— TRY IT —
Once you find the line with "Vizyonumuz ve Misyonumuz (1077, 1521)", copy it and every line after it through the end of the entries below, exactly as written.

Start of DATA SHOWN

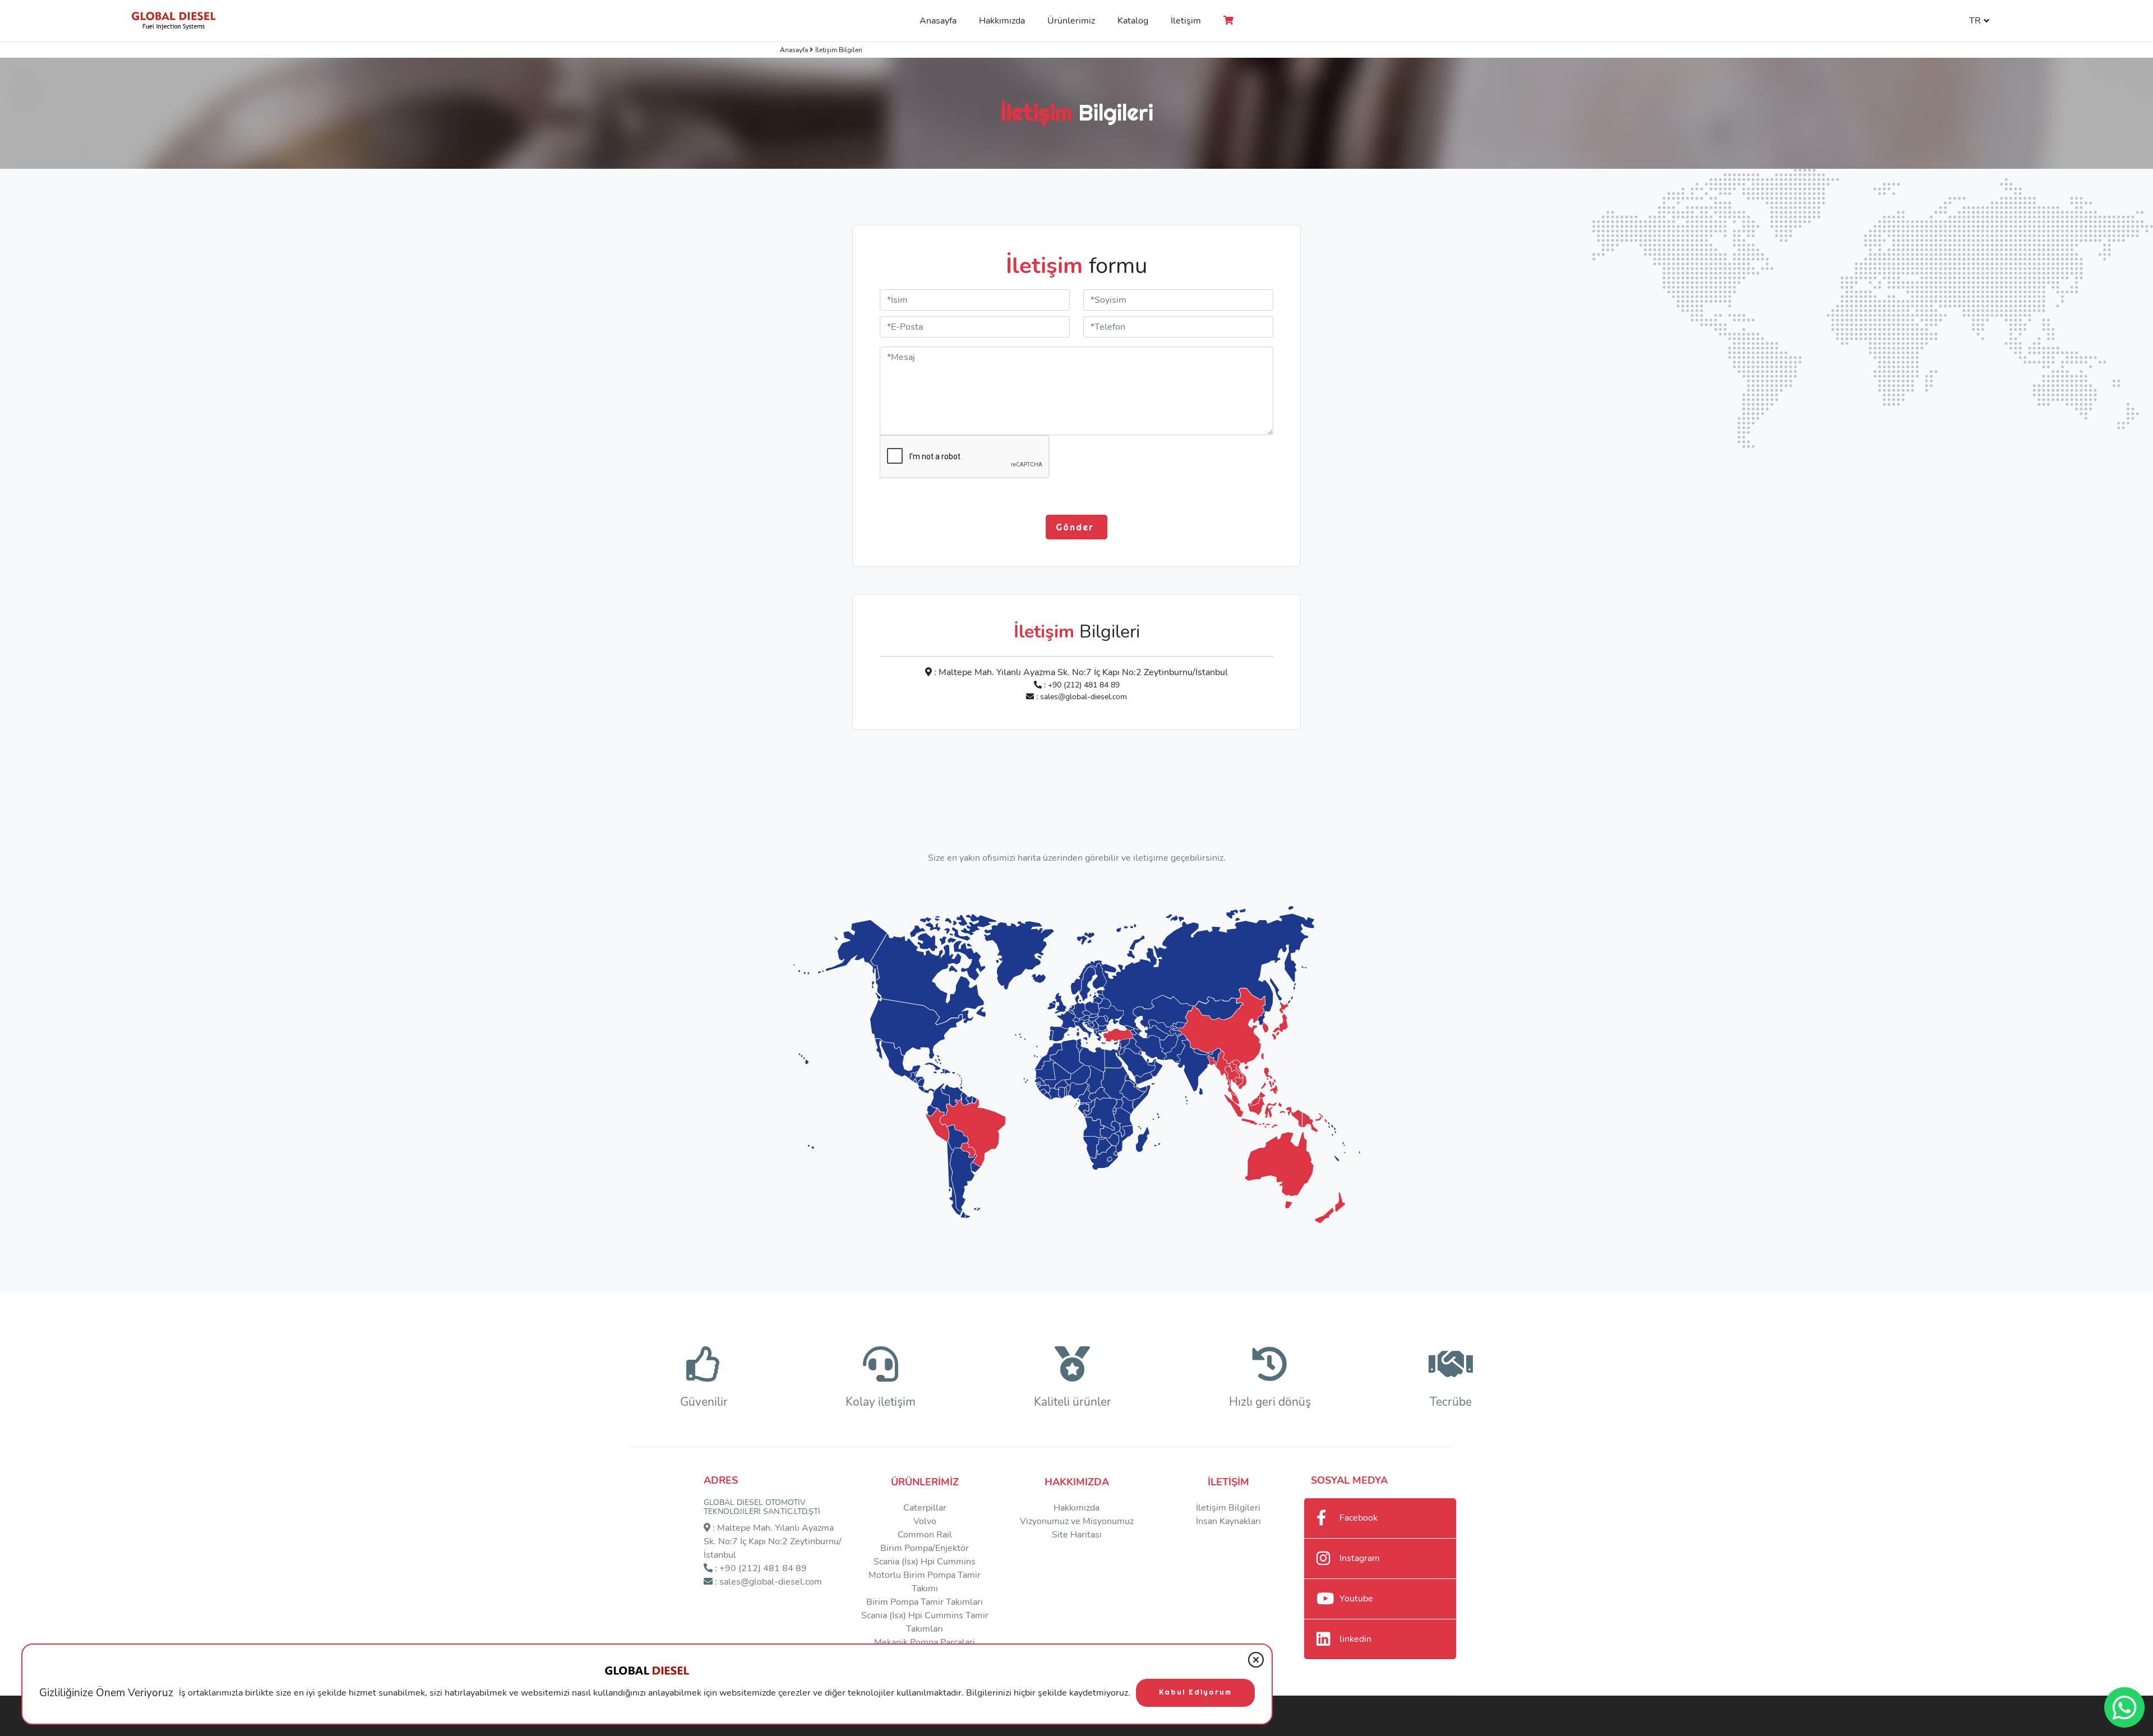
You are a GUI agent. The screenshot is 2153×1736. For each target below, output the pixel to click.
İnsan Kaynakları (1228, 1521)
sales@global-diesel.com (1083, 696)
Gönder (1076, 527)
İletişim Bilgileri (1228, 1508)
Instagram (1359, 1558)
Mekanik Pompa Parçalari (924, 1642)
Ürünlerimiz (1071, 21)
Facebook (1358, 1518)
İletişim (1186, 21)
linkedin (1355, 1639)
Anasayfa (938, 21)
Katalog (1132, 21)
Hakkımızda (1002, 21)
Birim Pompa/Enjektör (924, 1548)
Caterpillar (924, 1508)
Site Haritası (1077, 1535)
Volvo (924, 1521)
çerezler (794, 1693)
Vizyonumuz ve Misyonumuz (1077, 1521)
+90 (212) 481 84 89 (1084, 685)
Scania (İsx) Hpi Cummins (925, 1561)
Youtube (1356, 1598)
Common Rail (925, 1535)
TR (1975, 21)
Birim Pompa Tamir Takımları (924, 1602)
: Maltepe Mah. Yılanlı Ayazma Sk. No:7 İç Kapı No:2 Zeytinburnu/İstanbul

End of DATA SHOWN

— YOUR SOLUTION —
Vizyonumuz ve Misyonumuz (1077, 1521)
+90 (212) 481 84 89 (1084, 685)
Scania (İsx) Hpi Cummins (925, 1561)
Youtube (1356, 1598)
Common Rail (925, 1535)
TR (1975, 21)
Birim Pompa Tamir Takımları (924, 1602)
: Maltepe Mah. Yılanlı Ayazma Sk. No:7 İç Kapı No:2 Zeytinburnu/İstanbul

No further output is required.